=== Given records ===

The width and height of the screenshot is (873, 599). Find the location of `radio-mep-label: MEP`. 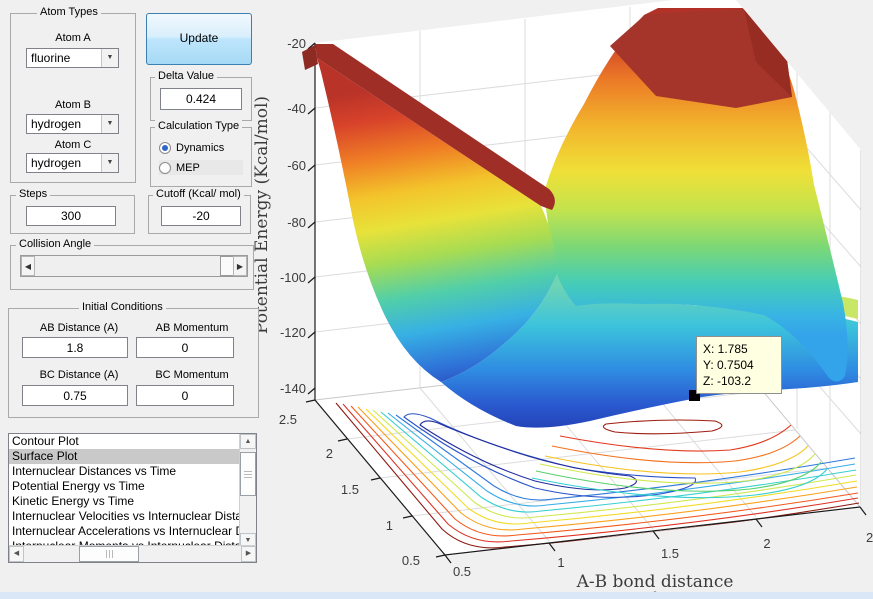

radio-mep-label: MEP is located at coordinates (188, 168).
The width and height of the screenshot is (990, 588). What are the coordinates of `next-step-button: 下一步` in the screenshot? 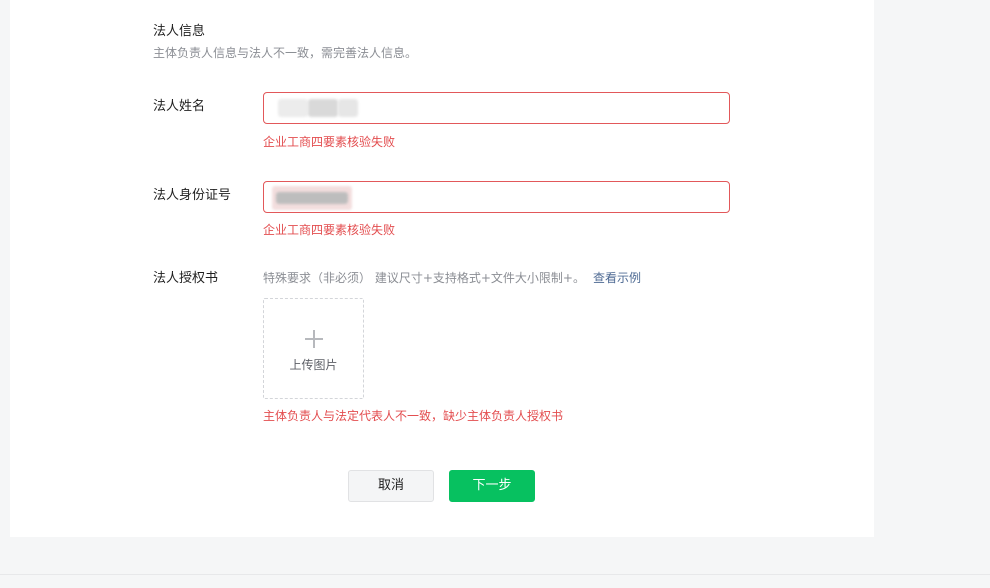 It's located at (492, 486).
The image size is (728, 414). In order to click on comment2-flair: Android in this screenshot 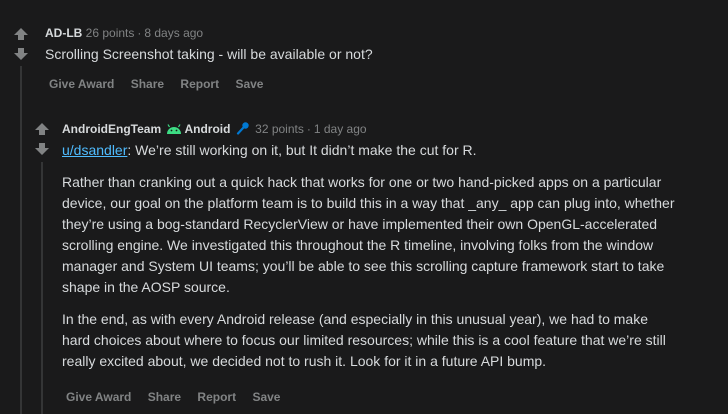, I will do `click(208, 129)`.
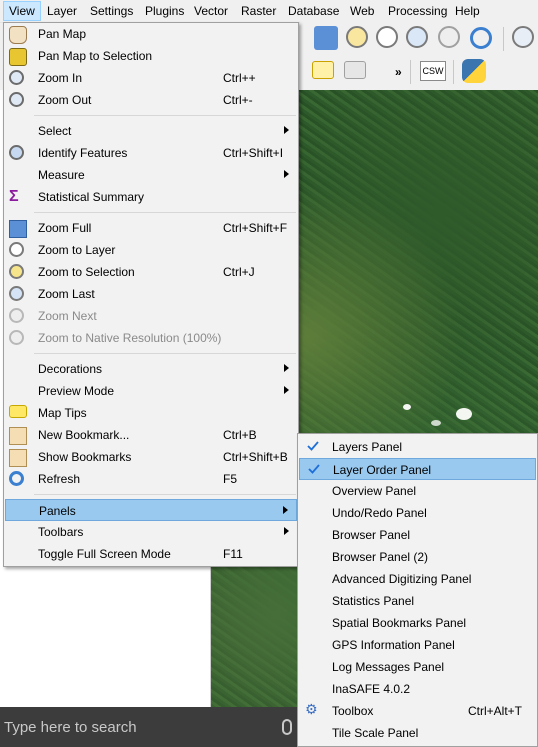  Describe the element at coordinates (418, 557) in the screenshot. I see `panels-menu-item-browser-panel-2: Browser Panel (2)` at that location.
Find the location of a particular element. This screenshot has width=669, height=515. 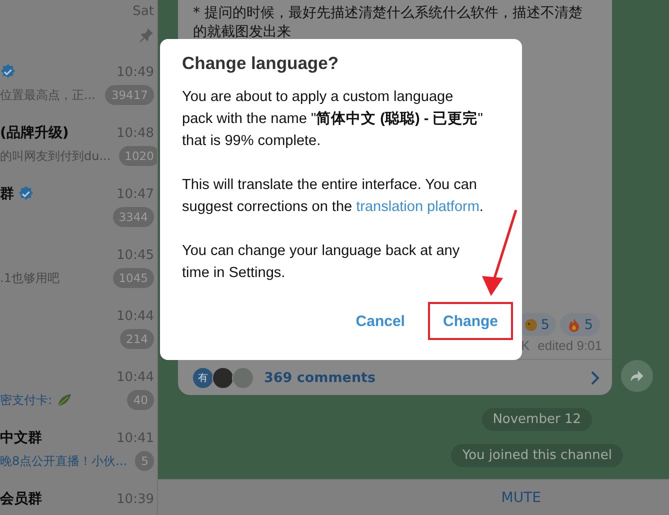

dialog-text: This will translate the entire interface. You can suggest corrections on the translation platform. is located at coordinates (333, 196).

===

Written task:
Render the entries from the line with "Find the location of a" through the last line of the entries as a JSON list of strings, one string per line. Skip blank lines and leave the pictures out.

Response:
[
  "Find the location of a particular element. This screenshot has width=669, height=515. ",
  "dialog-text: This will translate the entire interface. You can suggest corrections on the translation platform. is located at coordinates (333, 196)."
]